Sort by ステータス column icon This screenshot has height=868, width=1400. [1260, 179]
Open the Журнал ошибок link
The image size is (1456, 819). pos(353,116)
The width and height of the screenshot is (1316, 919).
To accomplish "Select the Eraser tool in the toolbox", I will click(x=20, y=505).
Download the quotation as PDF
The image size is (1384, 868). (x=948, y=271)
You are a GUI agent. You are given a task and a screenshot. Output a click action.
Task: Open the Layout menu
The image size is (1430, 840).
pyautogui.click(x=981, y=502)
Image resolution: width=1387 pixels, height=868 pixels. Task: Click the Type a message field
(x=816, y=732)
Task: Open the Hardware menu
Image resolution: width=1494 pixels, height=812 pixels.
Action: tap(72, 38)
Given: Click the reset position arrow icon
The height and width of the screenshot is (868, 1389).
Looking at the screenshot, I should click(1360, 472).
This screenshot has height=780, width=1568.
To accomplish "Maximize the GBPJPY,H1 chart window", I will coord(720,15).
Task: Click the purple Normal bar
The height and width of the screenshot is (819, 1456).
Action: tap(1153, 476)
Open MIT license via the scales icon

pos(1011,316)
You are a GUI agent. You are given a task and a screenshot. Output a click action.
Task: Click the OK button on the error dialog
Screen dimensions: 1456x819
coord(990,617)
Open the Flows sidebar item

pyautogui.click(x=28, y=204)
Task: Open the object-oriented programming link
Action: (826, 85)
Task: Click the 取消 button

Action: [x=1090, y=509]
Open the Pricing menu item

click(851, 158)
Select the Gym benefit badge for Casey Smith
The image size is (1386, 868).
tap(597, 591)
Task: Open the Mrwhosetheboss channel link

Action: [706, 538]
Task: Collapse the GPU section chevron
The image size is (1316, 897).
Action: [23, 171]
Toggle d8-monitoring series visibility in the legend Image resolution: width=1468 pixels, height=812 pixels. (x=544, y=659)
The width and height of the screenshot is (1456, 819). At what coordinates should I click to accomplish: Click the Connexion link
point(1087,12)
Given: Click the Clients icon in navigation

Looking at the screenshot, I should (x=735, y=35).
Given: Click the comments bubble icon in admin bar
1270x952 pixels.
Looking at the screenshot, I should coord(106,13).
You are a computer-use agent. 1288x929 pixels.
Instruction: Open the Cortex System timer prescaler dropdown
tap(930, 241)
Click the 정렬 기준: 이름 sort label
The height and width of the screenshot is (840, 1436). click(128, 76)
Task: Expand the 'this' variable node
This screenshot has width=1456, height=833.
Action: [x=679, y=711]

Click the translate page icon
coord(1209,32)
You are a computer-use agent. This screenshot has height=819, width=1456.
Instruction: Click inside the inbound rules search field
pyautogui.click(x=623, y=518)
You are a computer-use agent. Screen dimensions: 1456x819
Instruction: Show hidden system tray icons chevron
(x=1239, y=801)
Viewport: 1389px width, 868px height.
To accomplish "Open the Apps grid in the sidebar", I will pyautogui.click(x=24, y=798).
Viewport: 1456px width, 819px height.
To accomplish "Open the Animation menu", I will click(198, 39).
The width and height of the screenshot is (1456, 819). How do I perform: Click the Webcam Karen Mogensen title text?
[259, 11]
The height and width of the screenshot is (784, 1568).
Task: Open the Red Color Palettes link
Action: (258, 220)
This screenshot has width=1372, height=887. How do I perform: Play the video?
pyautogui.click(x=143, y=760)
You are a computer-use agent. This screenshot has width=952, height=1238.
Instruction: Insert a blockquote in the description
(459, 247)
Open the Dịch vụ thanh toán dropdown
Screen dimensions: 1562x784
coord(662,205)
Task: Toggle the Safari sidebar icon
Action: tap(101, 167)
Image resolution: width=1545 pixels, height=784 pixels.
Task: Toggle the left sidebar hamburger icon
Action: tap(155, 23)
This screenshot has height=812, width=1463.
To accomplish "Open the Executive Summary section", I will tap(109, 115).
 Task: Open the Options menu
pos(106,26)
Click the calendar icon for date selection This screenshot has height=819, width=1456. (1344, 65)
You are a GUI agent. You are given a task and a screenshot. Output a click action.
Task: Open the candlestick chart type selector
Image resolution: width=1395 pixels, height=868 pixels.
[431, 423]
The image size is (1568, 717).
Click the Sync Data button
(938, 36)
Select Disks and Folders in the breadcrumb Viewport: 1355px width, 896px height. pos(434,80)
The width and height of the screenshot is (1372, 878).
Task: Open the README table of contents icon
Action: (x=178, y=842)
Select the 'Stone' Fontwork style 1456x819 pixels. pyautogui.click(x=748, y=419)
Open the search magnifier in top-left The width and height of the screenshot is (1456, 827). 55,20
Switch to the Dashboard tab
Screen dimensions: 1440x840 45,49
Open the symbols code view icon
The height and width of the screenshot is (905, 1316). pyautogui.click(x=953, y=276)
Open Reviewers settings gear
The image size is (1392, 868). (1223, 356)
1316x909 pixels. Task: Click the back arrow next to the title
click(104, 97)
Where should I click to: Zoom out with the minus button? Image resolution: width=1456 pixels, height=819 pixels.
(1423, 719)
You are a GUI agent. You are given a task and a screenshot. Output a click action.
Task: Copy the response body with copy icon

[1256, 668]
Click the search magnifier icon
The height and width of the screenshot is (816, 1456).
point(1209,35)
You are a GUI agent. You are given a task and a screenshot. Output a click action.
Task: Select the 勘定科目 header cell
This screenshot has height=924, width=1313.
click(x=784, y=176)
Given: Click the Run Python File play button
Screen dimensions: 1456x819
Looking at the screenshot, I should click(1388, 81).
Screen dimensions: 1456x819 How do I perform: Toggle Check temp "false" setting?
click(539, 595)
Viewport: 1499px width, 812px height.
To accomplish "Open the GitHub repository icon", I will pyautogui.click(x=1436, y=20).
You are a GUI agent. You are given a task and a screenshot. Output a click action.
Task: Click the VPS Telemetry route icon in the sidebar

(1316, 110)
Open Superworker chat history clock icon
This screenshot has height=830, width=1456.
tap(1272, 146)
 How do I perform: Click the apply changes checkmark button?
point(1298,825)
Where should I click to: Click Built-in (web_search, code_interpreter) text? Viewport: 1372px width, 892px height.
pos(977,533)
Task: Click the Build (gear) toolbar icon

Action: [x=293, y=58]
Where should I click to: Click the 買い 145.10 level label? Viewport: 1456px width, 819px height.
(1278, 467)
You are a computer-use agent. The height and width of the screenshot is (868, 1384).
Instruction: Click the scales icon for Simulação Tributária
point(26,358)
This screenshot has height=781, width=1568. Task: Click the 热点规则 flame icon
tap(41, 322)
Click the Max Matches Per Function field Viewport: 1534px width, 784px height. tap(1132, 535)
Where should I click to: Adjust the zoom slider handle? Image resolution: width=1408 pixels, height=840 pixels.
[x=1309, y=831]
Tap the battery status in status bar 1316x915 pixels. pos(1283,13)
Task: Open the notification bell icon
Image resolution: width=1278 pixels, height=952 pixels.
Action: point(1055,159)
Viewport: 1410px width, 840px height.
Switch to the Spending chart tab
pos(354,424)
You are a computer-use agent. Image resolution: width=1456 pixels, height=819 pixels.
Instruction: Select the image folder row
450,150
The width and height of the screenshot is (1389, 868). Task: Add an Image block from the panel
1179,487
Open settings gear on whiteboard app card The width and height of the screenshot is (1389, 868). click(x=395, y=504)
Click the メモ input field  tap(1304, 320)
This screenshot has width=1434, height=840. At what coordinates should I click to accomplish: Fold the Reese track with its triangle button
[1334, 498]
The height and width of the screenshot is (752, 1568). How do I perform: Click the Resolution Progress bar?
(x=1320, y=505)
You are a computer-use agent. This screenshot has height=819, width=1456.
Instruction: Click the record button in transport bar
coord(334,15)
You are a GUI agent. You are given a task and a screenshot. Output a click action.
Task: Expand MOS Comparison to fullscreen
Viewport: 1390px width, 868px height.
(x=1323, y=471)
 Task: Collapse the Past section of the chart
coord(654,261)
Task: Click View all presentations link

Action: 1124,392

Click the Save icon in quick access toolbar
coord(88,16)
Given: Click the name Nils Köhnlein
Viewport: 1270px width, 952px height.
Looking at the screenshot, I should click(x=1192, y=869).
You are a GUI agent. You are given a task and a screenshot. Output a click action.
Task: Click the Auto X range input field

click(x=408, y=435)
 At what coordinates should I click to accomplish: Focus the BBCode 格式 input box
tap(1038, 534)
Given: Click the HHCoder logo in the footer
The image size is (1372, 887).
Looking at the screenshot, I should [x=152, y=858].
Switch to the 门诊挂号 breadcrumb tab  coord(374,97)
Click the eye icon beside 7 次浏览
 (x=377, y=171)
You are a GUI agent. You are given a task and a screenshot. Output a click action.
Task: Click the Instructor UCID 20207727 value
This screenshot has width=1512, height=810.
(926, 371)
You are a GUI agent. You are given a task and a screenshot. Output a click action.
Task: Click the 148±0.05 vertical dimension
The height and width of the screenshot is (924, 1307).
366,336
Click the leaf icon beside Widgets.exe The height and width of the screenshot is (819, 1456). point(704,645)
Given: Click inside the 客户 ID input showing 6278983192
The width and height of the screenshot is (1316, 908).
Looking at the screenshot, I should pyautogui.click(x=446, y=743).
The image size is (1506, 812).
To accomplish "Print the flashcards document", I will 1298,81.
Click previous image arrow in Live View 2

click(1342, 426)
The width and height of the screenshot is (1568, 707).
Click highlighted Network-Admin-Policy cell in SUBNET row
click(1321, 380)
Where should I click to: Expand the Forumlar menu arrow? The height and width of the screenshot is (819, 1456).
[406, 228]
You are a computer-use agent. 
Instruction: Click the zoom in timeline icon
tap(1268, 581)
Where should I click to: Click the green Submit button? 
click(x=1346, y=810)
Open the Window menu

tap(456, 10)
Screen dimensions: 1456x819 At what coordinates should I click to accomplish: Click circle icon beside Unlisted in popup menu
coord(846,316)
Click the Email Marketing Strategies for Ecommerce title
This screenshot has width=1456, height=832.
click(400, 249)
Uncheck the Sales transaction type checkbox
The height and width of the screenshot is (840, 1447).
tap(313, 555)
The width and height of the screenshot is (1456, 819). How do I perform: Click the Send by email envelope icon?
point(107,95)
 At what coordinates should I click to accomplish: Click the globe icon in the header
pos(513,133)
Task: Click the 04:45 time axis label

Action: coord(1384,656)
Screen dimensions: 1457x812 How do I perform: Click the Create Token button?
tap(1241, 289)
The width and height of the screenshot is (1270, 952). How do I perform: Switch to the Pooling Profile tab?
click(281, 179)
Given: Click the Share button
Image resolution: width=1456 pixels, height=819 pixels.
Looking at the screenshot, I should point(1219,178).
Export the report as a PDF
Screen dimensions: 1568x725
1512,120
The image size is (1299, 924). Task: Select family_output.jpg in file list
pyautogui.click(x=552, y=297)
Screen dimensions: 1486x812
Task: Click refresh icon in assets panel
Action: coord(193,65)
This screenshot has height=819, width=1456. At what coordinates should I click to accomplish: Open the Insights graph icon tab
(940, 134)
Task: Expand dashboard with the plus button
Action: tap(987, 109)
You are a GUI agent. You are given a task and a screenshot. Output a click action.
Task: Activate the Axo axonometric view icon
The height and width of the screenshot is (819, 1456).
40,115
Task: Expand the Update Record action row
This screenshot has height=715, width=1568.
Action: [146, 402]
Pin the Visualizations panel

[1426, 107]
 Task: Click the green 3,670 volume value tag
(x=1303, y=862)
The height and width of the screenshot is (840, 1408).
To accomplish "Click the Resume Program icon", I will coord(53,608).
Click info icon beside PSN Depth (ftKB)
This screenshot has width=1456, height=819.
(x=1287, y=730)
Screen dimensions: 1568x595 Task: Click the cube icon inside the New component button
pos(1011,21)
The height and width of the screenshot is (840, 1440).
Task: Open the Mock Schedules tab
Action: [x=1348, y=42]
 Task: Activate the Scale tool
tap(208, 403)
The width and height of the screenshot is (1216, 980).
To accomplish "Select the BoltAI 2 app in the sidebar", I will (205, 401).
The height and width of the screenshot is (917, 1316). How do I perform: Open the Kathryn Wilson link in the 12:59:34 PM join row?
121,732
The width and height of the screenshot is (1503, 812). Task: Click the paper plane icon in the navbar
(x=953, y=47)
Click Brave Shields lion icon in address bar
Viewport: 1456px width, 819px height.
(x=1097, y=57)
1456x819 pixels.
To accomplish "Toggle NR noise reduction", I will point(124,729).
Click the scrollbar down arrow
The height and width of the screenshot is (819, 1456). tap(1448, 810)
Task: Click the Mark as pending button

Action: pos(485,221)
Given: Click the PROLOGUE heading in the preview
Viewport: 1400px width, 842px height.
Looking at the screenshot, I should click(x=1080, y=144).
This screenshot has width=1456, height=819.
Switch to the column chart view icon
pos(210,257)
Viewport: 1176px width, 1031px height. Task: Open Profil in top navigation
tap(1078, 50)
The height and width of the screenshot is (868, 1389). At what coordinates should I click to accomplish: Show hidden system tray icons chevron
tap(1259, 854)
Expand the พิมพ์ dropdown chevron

### WORK INSTRUCTION:
Precisely the lines between those holding "The width and height of the screenshot is (1270, 952)." and "Given: Click the Share button", inclusive, are to be reproduced from the listing above, with nothing added.

### RESPONSE:
The width and height of the screenshot is (1270, 952). How do I perform: Switch to the Pooling Profile tab?
click(281, 179)
Given: Click the Share button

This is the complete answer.